Há quatro anos, segundo Nicolelis, foi constituído um consórcio internacional, sem fins lucrativos, que reúne seus colegas da Universidade Duke, da Universidade Técnica de Munique, na Alemanha, da Escola Politécnica de Lausanne, na Suiça, e do Instituto de Natal, entre outros. O objetivo é permitir que pacientes paralisados possam treinar seu cérebro para controlar métodos computacionais sofisticados que os permitam andar. Conforme destacou, um sistema de realidade virtual foi desenvolvido e está sendo testado para induzir o cérebro a produzir novos sinais. “A ideia é que mesmo pessoas que nunca puderam andar, que nunca viveram a experiência de se mover, tenham seu cérebro induzido a produzir os sistemas necessários para carregar o seu corpo”, disse.

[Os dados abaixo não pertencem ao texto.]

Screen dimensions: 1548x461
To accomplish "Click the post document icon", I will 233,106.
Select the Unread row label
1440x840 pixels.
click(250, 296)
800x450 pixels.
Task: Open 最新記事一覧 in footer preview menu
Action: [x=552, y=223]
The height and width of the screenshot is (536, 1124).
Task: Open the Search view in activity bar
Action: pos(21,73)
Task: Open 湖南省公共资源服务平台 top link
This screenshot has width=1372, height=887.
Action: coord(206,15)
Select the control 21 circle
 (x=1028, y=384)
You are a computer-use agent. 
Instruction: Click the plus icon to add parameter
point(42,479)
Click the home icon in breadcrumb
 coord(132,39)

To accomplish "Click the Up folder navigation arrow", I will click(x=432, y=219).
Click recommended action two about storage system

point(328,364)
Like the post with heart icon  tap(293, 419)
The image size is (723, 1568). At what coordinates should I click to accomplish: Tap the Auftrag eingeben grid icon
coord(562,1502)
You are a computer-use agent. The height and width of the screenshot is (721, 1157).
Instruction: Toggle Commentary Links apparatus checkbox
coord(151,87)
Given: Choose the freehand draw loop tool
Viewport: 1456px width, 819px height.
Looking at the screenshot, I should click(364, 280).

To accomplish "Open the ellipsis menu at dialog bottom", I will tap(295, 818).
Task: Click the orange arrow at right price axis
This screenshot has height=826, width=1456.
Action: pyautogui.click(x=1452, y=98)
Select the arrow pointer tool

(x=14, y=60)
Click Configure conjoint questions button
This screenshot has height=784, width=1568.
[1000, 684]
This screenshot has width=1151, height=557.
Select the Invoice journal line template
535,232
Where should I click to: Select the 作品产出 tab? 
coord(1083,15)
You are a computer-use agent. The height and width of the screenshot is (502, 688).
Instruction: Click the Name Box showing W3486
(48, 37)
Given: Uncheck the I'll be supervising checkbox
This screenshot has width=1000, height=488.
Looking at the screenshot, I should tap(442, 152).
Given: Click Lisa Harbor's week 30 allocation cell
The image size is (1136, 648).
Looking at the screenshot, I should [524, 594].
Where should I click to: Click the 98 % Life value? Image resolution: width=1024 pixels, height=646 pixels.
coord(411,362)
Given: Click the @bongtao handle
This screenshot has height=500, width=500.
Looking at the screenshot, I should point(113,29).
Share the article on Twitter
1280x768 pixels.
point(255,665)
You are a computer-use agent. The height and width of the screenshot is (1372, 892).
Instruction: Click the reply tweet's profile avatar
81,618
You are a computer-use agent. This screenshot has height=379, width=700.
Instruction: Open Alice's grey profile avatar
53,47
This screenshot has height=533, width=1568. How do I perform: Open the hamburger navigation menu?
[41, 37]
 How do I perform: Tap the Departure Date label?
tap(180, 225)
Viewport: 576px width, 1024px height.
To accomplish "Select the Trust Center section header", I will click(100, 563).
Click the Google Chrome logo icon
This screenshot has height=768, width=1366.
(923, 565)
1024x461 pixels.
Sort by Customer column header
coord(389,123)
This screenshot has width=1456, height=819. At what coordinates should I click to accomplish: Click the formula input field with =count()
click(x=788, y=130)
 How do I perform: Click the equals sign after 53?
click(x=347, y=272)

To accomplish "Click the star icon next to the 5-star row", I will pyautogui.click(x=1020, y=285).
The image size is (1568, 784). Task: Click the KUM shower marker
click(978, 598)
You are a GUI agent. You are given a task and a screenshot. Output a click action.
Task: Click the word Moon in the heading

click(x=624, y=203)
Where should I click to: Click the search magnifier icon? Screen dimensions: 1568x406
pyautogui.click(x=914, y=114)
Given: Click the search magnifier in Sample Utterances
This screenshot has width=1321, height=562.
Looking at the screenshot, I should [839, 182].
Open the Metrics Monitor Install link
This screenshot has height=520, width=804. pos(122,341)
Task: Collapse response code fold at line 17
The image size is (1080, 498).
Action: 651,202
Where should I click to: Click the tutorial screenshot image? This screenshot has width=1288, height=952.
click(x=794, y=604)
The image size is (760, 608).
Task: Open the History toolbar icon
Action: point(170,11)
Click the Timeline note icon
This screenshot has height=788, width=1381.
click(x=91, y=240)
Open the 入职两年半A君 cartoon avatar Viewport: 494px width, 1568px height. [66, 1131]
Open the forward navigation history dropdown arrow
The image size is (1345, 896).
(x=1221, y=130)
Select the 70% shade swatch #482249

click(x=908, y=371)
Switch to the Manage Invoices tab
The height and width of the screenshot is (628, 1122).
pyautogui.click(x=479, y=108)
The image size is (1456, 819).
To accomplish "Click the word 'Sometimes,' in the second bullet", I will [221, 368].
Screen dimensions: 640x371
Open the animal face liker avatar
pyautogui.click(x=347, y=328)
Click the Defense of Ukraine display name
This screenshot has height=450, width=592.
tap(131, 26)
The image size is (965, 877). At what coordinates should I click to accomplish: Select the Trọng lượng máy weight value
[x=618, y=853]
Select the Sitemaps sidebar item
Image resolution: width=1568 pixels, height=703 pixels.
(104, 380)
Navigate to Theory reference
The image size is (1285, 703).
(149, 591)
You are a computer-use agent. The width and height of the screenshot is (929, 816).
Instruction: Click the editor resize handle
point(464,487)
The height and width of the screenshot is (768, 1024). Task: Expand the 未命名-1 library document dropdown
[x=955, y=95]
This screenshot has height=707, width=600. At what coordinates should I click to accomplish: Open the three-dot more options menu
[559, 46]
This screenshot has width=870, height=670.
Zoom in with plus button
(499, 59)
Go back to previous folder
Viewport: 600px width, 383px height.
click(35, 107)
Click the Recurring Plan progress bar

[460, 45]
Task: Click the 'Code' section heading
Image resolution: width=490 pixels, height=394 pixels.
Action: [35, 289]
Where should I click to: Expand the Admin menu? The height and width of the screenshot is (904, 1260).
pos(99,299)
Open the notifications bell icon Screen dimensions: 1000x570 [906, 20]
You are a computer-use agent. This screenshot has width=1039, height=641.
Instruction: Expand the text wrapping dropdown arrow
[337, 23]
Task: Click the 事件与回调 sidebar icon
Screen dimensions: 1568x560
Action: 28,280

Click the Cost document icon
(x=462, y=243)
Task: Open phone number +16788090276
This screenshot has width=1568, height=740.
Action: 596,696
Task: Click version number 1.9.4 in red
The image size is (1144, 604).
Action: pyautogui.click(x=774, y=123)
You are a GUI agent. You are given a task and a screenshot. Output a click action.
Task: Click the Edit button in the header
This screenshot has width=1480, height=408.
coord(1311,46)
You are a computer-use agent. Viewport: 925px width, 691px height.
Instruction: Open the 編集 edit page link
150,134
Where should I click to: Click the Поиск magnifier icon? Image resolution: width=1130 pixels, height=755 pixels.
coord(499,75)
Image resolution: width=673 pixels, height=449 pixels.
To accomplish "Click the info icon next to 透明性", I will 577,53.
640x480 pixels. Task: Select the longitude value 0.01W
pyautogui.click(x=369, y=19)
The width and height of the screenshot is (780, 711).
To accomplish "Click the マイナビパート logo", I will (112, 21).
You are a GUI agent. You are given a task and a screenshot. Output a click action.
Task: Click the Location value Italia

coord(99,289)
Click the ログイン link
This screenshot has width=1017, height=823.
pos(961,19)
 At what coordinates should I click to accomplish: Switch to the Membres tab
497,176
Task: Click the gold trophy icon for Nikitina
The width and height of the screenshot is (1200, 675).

"Isso vai ser feito com o treinamento do cérebro com o mundo virtual. A expectativa com as experiências com os primatas é que nós vamos conseguir treinar, como se fosse um cérebro de criança, não tão maleável como o infantil, mas ainda extremamente flácido", explicou.Todos esses experimentos abrem caminho não só para a reabilitação. Em estudos com animais normais, sem nenhum tipo de lesão, os cientistas têm conseguido aumentar o repertório de percepções. É o caso da criação, em laboratório, de ratos que conseguem sentir os raios infravermelhos. “Eles ainda não veem essa luz, mas a sentem. É um primeiro passo quando se leva em consideração que os mamíferos não enxergam nem sentem esses raios."

Para Nicolelis, uma esperança é que a Copa do Mundo de 2014 seja um momento de mostrar a todos que o Brasil é muito mais que o país do futebol: que existe a possibilidade de a ciência brasileira, num único chute, abrir numa nova dimensão para o conhecimento.